RECORDED DATA:
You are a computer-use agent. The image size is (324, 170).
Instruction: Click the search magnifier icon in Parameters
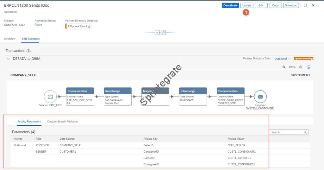tap(305, 132)
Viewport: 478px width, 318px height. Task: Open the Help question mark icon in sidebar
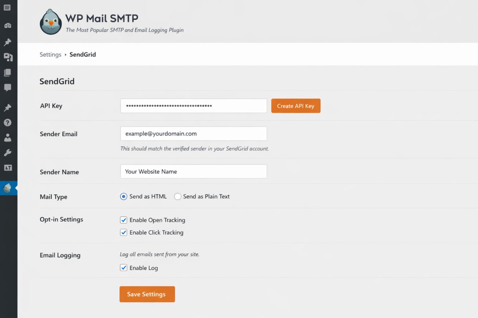(x=8, y=122)
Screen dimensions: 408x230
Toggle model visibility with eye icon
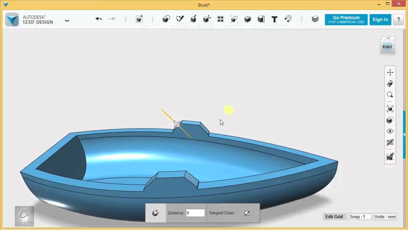(x=390, y=131)
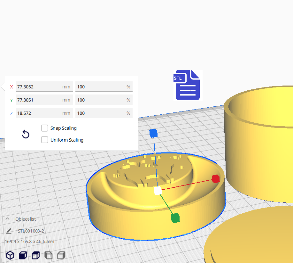The height and width of the screenshot is (263, 293).
Task: Click the pencil icon to rename job
Action: point(9,231)
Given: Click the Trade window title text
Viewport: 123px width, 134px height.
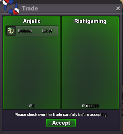Looking at the screenshot, I should pyautogui.click(x=30, y=8).
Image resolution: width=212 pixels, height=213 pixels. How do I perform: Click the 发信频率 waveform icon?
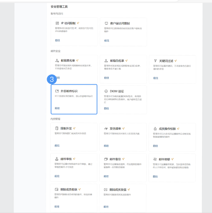(106, 128)
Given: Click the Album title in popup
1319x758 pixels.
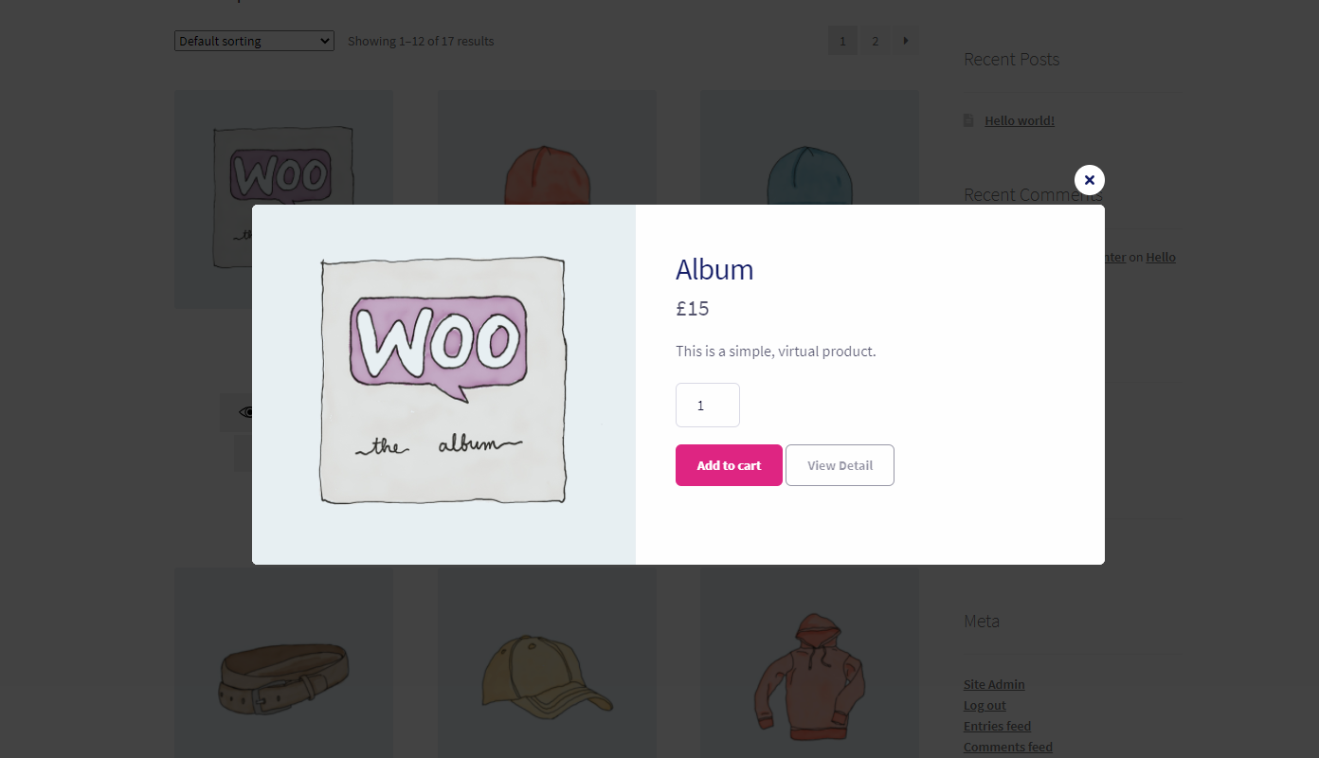Looking at the screenshot, I should click(714, 270).
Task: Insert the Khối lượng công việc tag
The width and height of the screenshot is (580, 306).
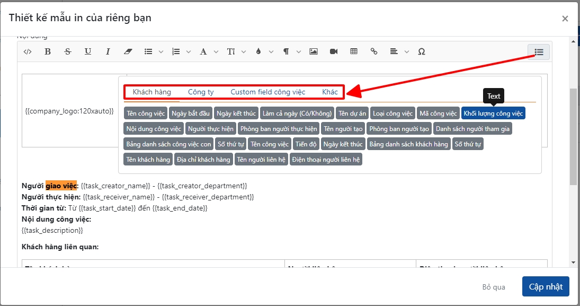Action: pos(493,113)
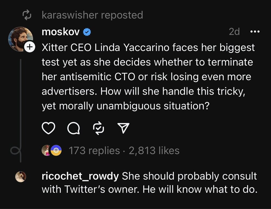Open the three-dot more options menu
This screenshot has height=209, width=271.
click(255, 32)

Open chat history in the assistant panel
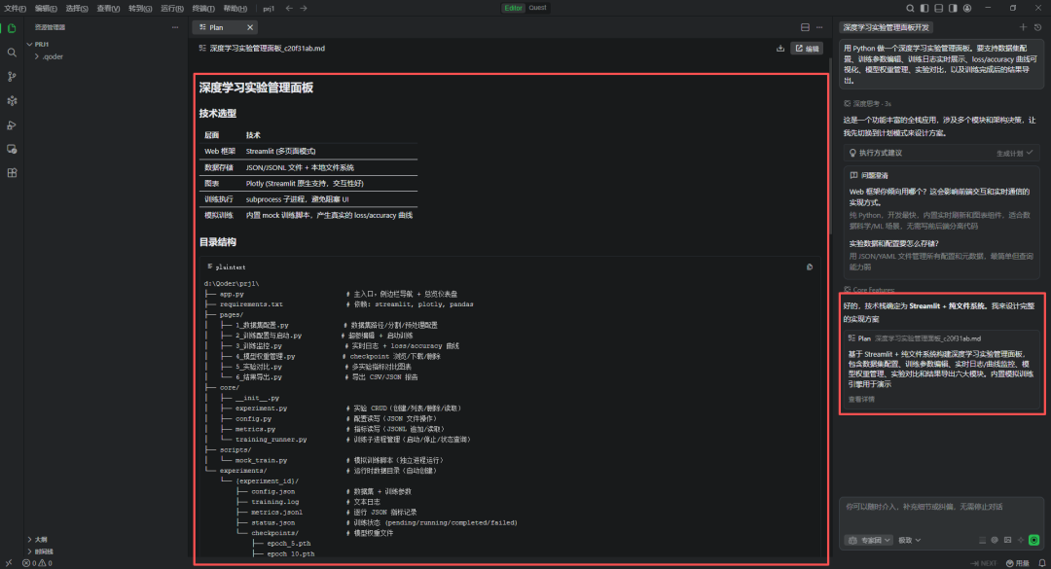tap(1037, 28)
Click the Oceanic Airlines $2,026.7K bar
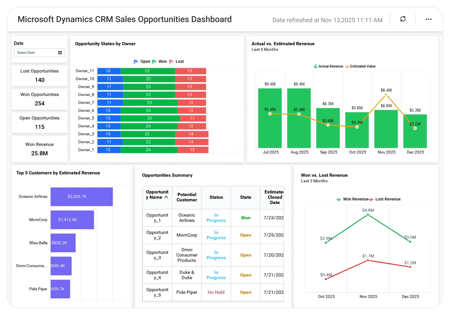 click(x=82, y=197)
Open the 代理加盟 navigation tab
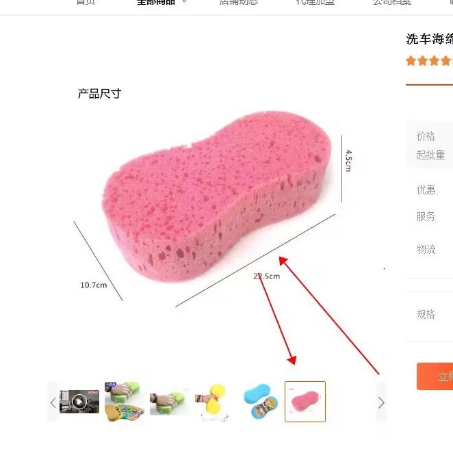The width and height of the screenshot is (453, 453). point(315,2)
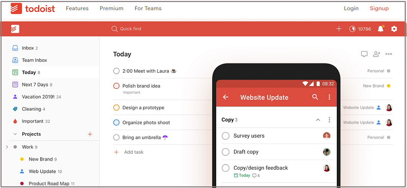
Task: Collapse the Copy section on the phone
Action: 317,120
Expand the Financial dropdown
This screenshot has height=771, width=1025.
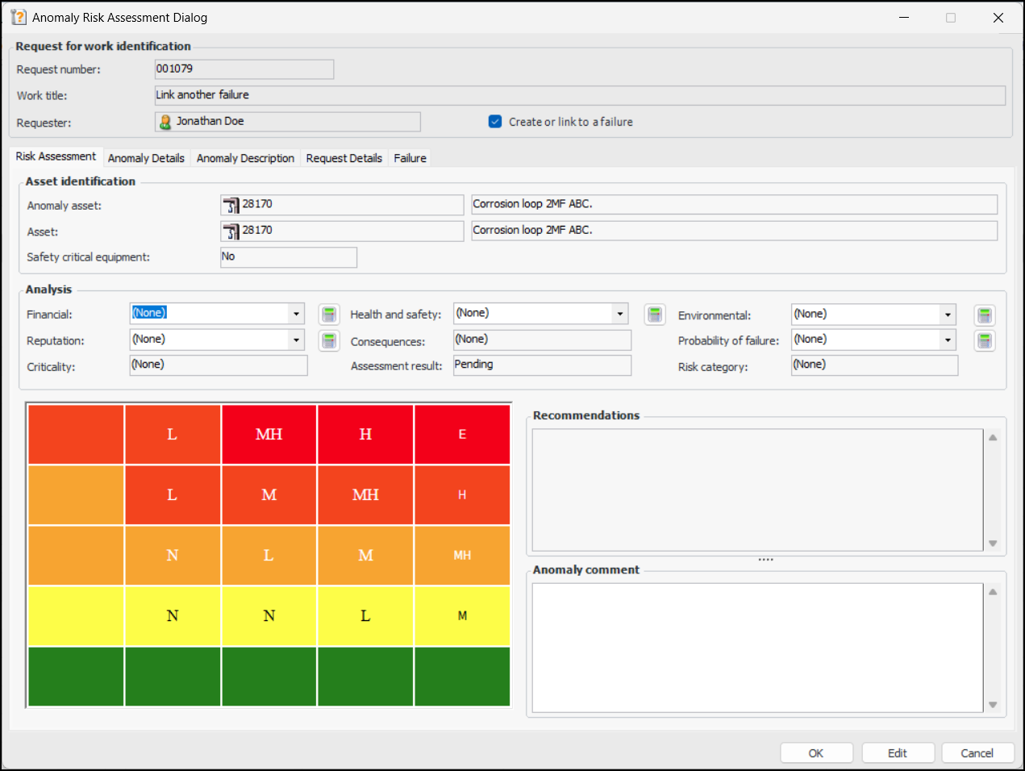[x=296, y=314]
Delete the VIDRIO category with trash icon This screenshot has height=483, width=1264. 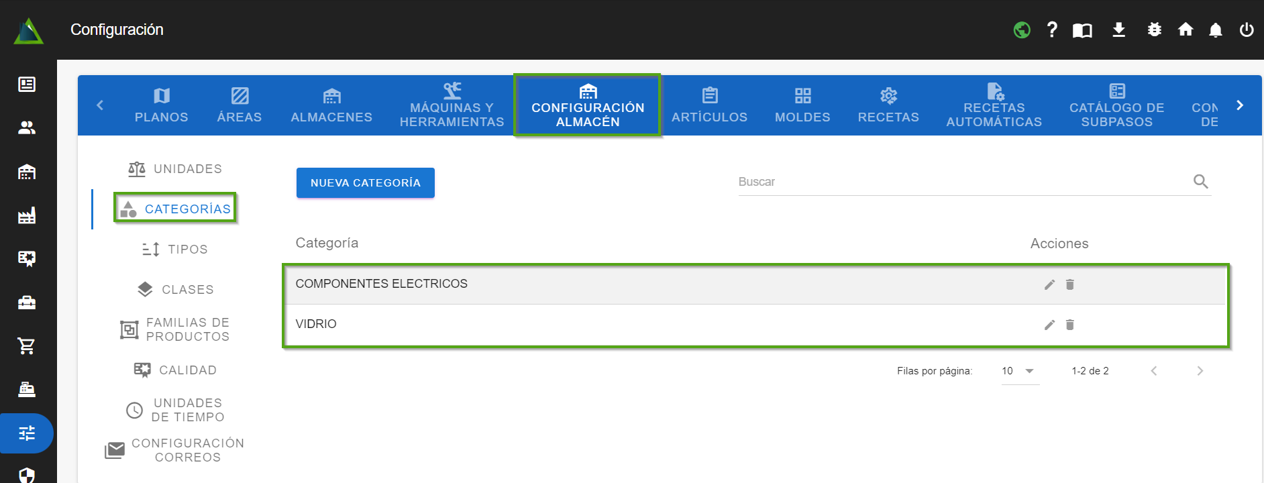point(1070,325)
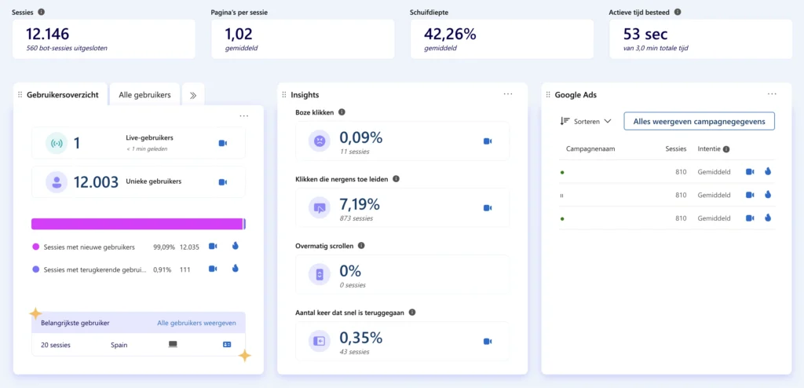View recordings for Aantal keer snel teruggegaan
The image size is (804, 388).
tap(487, 342)
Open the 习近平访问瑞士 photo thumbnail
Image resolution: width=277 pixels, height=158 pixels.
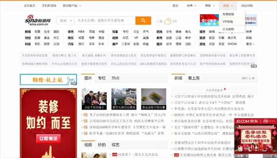(94, 99)
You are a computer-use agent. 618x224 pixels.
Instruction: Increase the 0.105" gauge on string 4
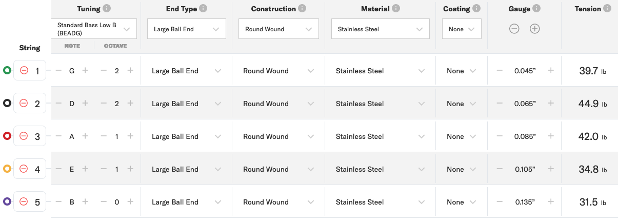click(x=551, y=169)
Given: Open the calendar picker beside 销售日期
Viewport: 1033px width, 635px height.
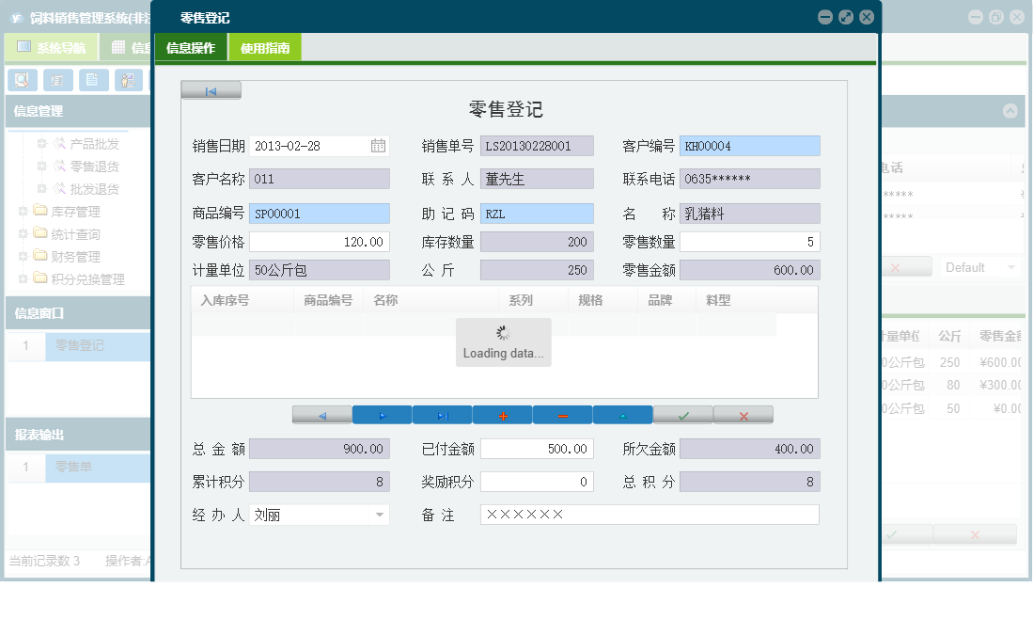Looking at the screenshot, I should (380, 145).
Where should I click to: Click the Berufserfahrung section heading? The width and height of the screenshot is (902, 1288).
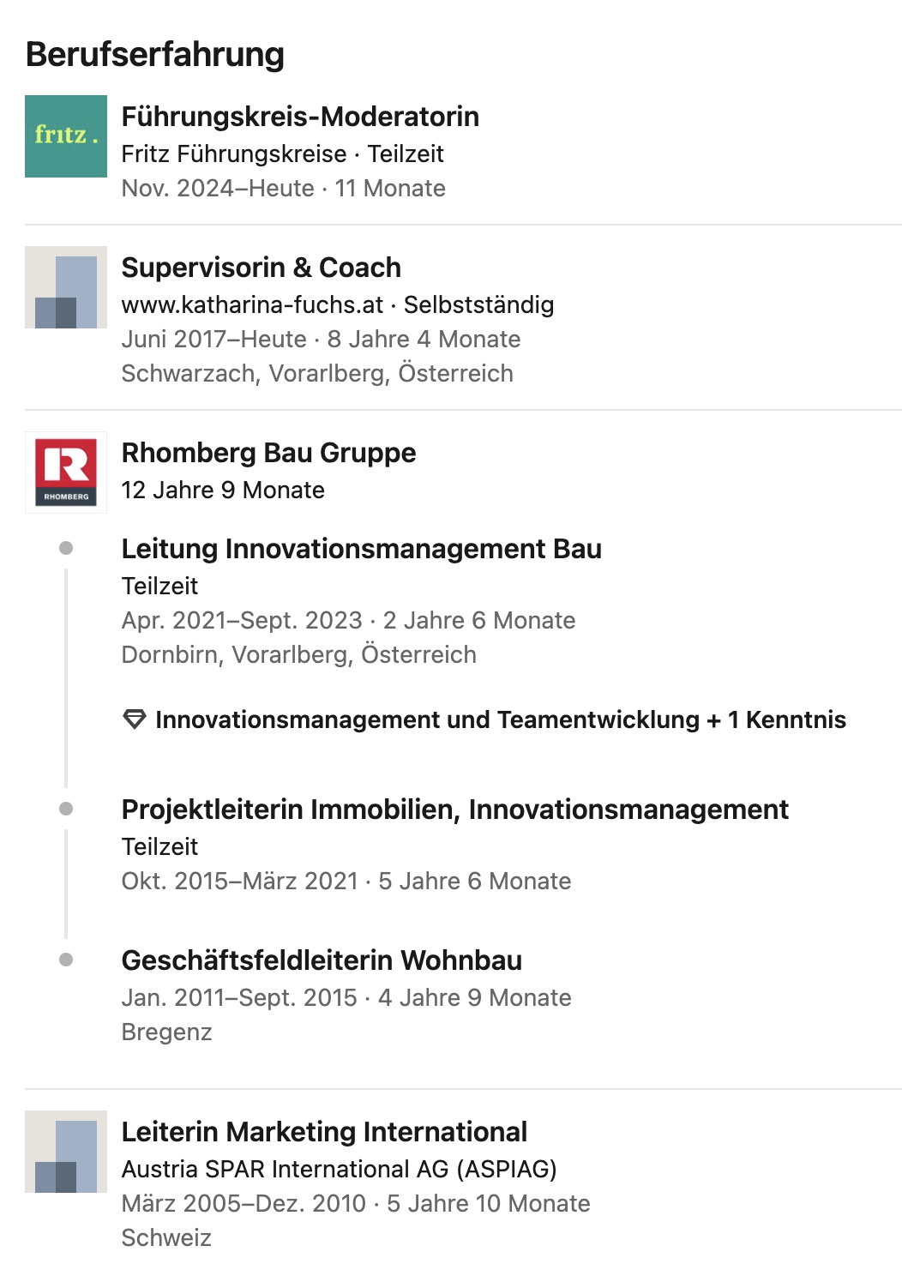(155, 54)
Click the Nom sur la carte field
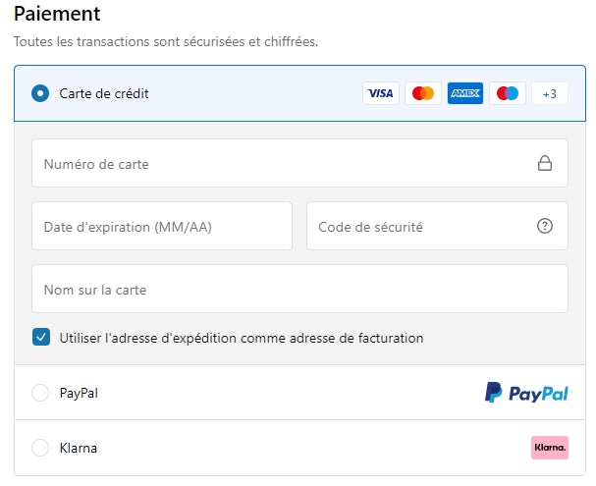Image resolution: width=596 pixels, height=486 pixels. coord(299,290)
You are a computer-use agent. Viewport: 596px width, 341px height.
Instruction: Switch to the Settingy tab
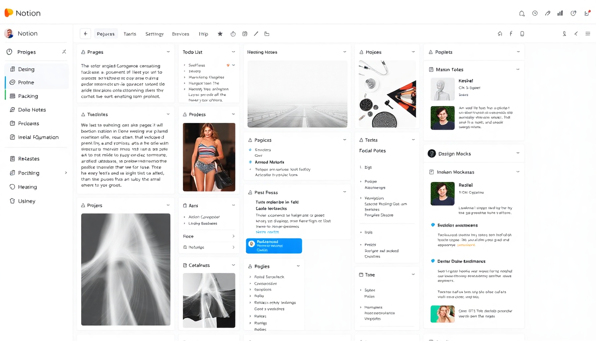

REQUIREMENT: Please copy out each line in the entries that mentions the string "computer".

ANSWER FOR THIS EXERCISE:
You are a computer-use agent. The image size is (324, 170).
You are a computer-use agent. 618x224 pixels.
You are a computer-use agent. Viewport: 596px width, 341px height.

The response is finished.